Oocyte to ovarian somatic cell bi-directional communication is mediated by multiple cytokines/growth factors. During the course of folliculo- and oogenesis, cytokines participate in regulating oocyte's growth, vasculogenesis and steroid synthesis. This study aimed to combine follicular antral volume and peri-follicular vascularity (PBF) with analysis of the cytokine and metabolic contents of the follicular fluid (FF) and track the oocyte to its fate in order to ascertain whether these reflected oocyte maturity, fertilisation potential and embryo viability. The pre-ovulatory FF from individual follicles from patients undergoing natural cycle (Ne) IVF/IVF-ICSI (retrieved also at various time points during the follicular phase prior to the treatment cycle) or following controlled ovarian hyperstimulation (COH) was retrieved in four cohorts of patients including ovulatory women with a normal pelvis and women with subfertility-related pathology. The PBF was graded prior to follicular aspiration and the antral volume recorded.

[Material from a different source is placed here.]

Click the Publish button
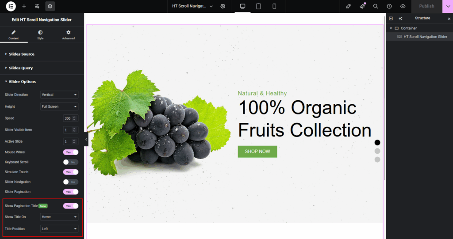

Multiple FF cytokine levels were determined by multiplex fluid-phase immunoassay and metabolite profiling was performed using NMR spectroscopy. The NC study showed that biophysical, cytokine and metabolic profiles all altered during the follicular phase; PBF increased whilst pro-angiogenic and pro-inflammatory cytokines together with markers of increased metabolic activity were highest in the peri-ovulatory phase. COH resulted in significantly altered cytokine profiles and specifically the cytokine inter-relationships were affected. Following COH, high-grade PBF positively predicted normal fertilisation and clinical pregnancy. High levels of a pro-angiogenic cytokine combined with a high-grade PBF were predictive of greater oocyte maturity, whilst follicular antral volume was less predictive of maturity. Cytokines previously correlated with cytoplasmic and nuclear maturation were not found to represent follicular volume, and furthermore, mature oocytes derived from small follicles were found to have equal viability to those retrieved from larger follicles. The FF of various subfertility pathologies demonstrated distinct features. To conclude, the microenvironment of the follicle accommodates the needs of the maturing oocyte in a very complex and dynamic manner. Any deviation from the normal balance of cytokines either by stimulation with exogenous gonadotrophins or by pelvic pathology potentially impacts oocyte maturation and viability.